Маремьяна Голубкова - Мать Печора (Трилогия)
Послушала она мои сказы и говорит:
- Вот, вишь, тебя какую нашли. Пусть ищут песенников побольше! Пусть ищут сказочников побольше! Пусть они лучше меня сказывают! Веселей народу заживется...
Возили нас во время совещания к Мавзолею Ленина. Народ к Мавзолею как вода течет. Примкнулась я к людям, встала в черед, подвигаюсь. Думаю: только войду в Мавзолей, сразу и увижу Ленина. Спускаюсь я по крутым ступенечкам, жду не дождусь. Когда подошли поближе, увидела я Ленина, на глазах у меня слезы навернулись, сердце сильнее забилось.
Тут у меня плач стал складываться:
Он не сном ведь спит, как живой лежит,
Как живой лежит, а ничего не говорит,
Всем смотреть-то нам его хочется,
Говорить-то с ним нам охотушка.
Стала я дальше складывать плач о Ленине. Выбирала слова самые верные, чтобы людям в душу западали.
Зорким глазом он все вперед смотрел,
За большие века далеко глядел,
Со веками он разговаривал.
Не страшили его тучи грозные,
Не пугали его грома громучие.
Думу думал он с нашей партией,
Речи молвил он со всей силушкой,
Со всей силушкой всенародною,
Мы со Лениным подружилися,
Меж собою все породнилися.
У нас семья стала нераздельная,
Одного отца, одной матери:
Наша мать родная - наша родина,
Наш отец родной - Ильич дорогой.
В то утро, когда я выходила из Мавзолея, с часовыми я ничего не говорила, только подумала.

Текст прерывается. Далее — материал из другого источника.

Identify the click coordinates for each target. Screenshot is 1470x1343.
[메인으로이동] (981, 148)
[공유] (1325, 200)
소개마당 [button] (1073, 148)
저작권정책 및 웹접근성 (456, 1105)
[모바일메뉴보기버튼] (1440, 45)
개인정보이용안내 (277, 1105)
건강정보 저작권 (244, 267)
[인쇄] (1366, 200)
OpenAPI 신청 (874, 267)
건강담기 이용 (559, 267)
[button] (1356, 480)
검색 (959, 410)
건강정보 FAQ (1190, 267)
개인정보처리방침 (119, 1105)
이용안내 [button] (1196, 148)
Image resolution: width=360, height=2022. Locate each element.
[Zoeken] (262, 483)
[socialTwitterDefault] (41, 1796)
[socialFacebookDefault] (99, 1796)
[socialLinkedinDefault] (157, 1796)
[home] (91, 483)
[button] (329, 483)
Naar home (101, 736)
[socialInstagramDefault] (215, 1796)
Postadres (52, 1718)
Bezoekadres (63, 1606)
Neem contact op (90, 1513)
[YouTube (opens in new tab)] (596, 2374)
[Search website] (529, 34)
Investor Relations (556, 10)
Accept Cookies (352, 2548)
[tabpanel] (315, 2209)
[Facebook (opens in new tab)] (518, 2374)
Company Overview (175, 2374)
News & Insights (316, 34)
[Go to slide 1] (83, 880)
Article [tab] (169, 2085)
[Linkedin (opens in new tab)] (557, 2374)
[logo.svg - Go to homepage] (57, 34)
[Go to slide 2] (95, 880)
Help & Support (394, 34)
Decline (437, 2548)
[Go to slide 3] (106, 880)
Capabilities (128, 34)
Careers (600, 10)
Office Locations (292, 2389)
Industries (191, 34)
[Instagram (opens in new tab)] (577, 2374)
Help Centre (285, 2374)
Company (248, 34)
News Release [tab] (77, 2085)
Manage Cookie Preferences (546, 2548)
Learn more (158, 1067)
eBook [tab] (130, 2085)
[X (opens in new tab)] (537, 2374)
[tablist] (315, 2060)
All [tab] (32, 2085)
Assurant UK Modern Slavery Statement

А в сказе-то я эту свою думу высказала:
Вы храните-берегите света Ленина,
Вы на долгие века нашим деточкам,
Нашим внукам, всем народам света белого.
Сказ этот у меня из самого сердца вылился.
После совещания начали меня всюду приглашать. Ездила я с Леонтьевым в Институт истории, философии и литературы, выступала там перед студентами. С нами ездила и Барышникова. Попросили меня плачь проплакать, песни пропеть про Стеньку Разина, а потом сказ про выставку прочитала.
Куда ни пойду - везде моими песнями, плачами да сказами интересуются. И в Союзе композиторов меня слушали, в консерватории больше десятка песен на пластинки записали, на радио да в Доме звукозаписи мои сказы тоже на пластинках оставили.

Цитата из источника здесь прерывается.